Your charger can only discharge at a maximum of 1 Amp, which for a 3200mAh battery is 1A/3.2Ah = 0.3C. To discharge at 1C you need to draw 3.2A.
Theoretically to get a 1C discharge you need a 3.2A constant current sink, but a resistor that draws ~3.2A on average is close enough. At 3.5V (expected mid-point voltage) the required resistance is 3.5V/3.2A = 1.1Ω. But getting exactly 1C isn't vitally important, so 1.0Ω or 1.2Ω would also do the job.
The resistor could dissipate up to 15W so it will get hot, and should be a wirewound type rated for 25~30W. If you can't get one that large then wire two or more smaller resistors in parallel or series to get the required values, eg. 2 x 2.2Ω 15W in parallel = 1.1Ω 30W.
You will need an ammeter which can accurately measure up to 4A with low voltage drop. Most digital multimeters can do 10A, though cheap units may have poor quality leads. Replacing the leads with your own plugs and wiring will help to ensure a good connection.
To avoid damaging the cell, Stop discharging when the voltage goes below 3V (there is negligible usable capacity remaining after this point).
To get accurate results you need to record the current at several points during the discharge (eg. one reading per minute), then integrate current x time to get capacity.

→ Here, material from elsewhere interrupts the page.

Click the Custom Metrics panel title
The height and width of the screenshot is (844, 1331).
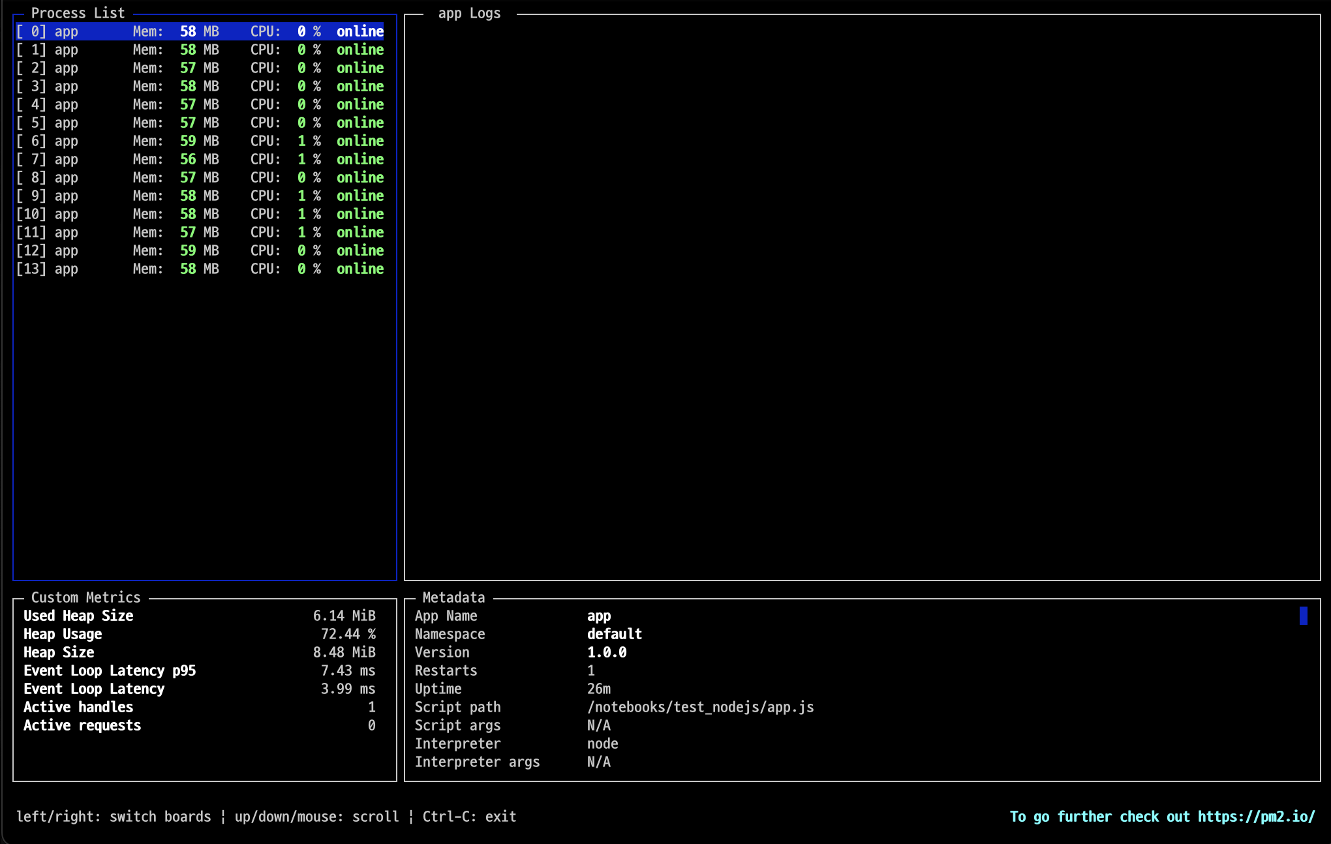pyautogui.click(x=85, y=597)
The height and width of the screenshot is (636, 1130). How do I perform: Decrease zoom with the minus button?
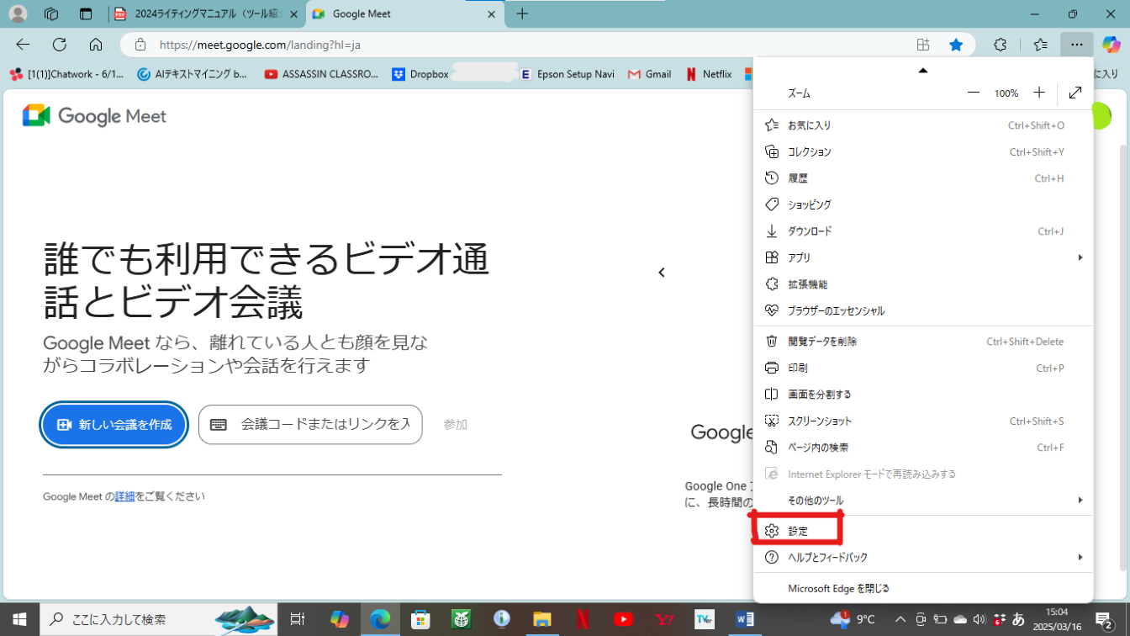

C ratings are determined by manufacturers and dictate what amperage the cell can safely and effectively be used continuously. Some specifications that are likely considered are temperature and capacity. As these limits are pushed capacity diminishes significantly.If you want to test your own 18650 batteries find a power resistor. These are generally ceramic and good at dissipating heat, not like the typical resistors you may have used. You can also connect to a heavy load if you cant find a high enough watt rated resistor. Next, youll need a good software program and an Rs232 capable ammeter capable of measuring and logging the data.You can then develop your own methods to compare capacity.

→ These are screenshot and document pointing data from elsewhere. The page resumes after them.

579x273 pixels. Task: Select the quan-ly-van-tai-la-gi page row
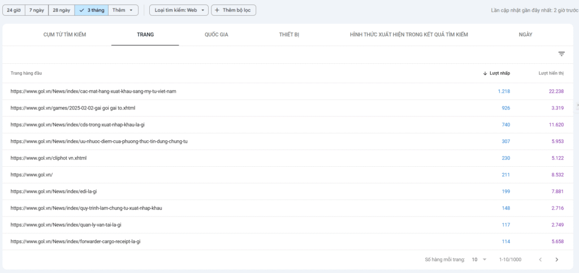click(x=66, y=225)
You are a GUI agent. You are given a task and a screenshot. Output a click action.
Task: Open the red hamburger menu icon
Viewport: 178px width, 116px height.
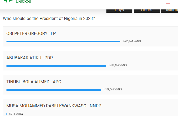tap(168, 4)
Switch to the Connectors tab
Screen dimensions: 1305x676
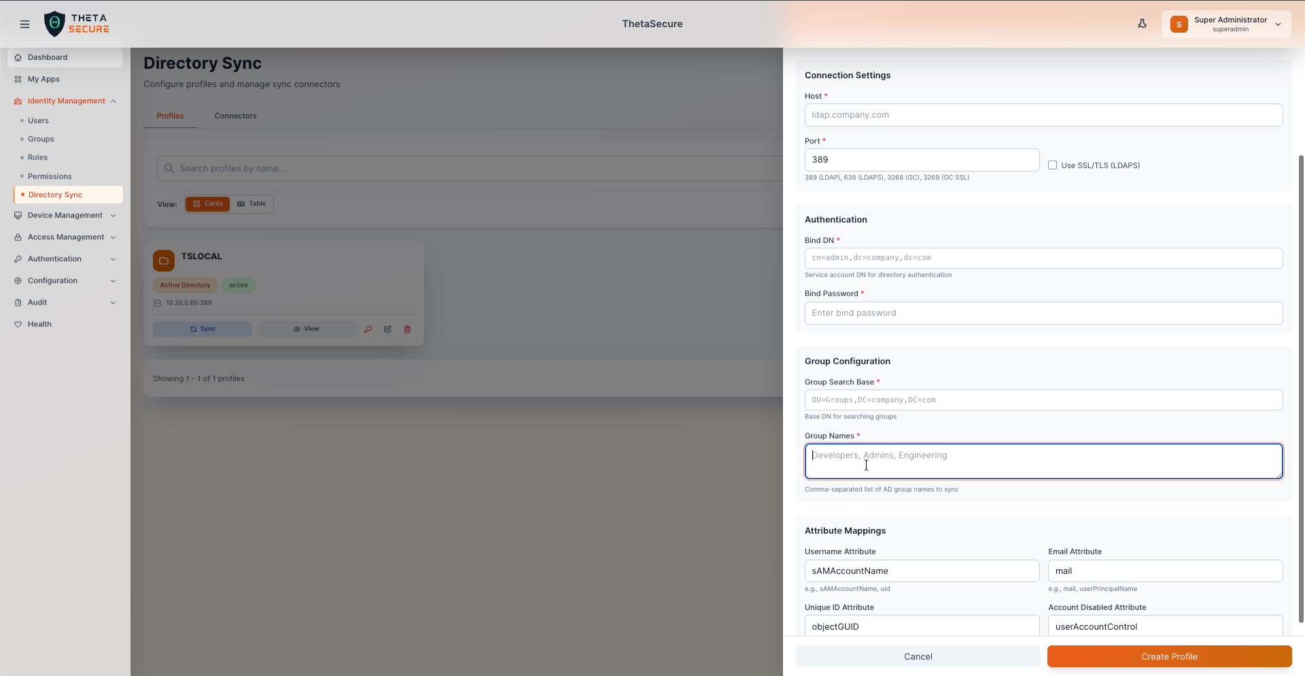[235, 116]
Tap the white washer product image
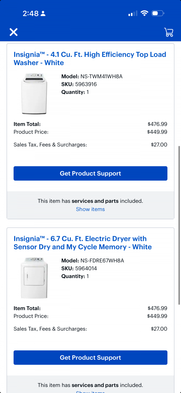The width and height of the screenshot is (181, 393). [34, 94]
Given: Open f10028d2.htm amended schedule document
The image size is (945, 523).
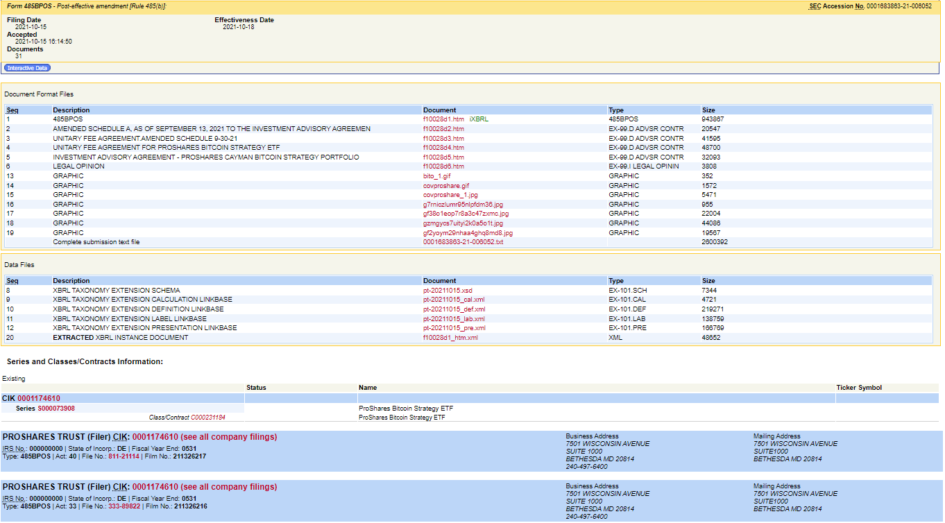Looking at the screenshot, I should coord(443,129).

These tests should never be left unattended. You should closely monitor the temperature of the cell! In most cases, you should just refer to the specs of the cell as provided by the manufacturer.

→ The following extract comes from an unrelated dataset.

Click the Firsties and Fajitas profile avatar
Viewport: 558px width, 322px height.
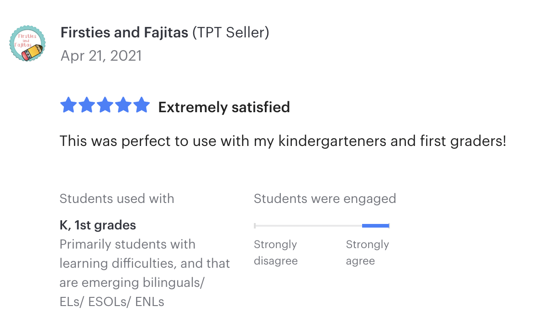point(28,44)
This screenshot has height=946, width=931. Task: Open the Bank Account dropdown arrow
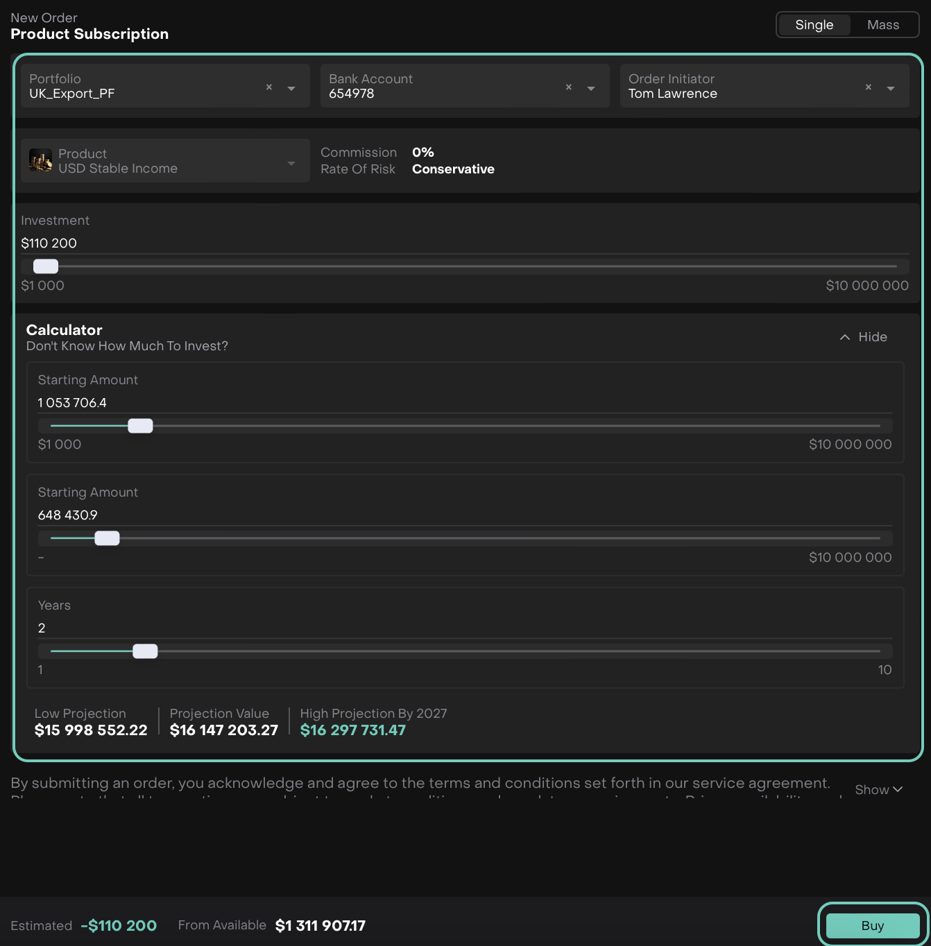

If you really want to test their maximum discharge capabilities you will have to have an ammeter and a specially designed consumer that is adjustable.
Given that the max discharge rate can vary a lot (between 1A and even 30A+ for power tools INRs) you will have to have a pretty large interval of adjustment.
The most simple way to so is get something off the market that supports variable discharge rates up to 30A, but you could build something yourself. High power resistors and a switching system should be the minimum needed. Basically, you build big board of high power resistors or high power adjustable ones and start testing.
You can start to test with half of the current stated in the official cell specifications and go from there. After exceeding the stated current, the cell will start to get hot. When it starts to get hot it means you are at it's design limit. A temperature sensor can help with this.
So the minimum things you should have are: ammeter, high power adjustable resistor and temperature sensor. For good precision, build 2 separate circuits: one for values between 0-5A and one between 5 and 50A.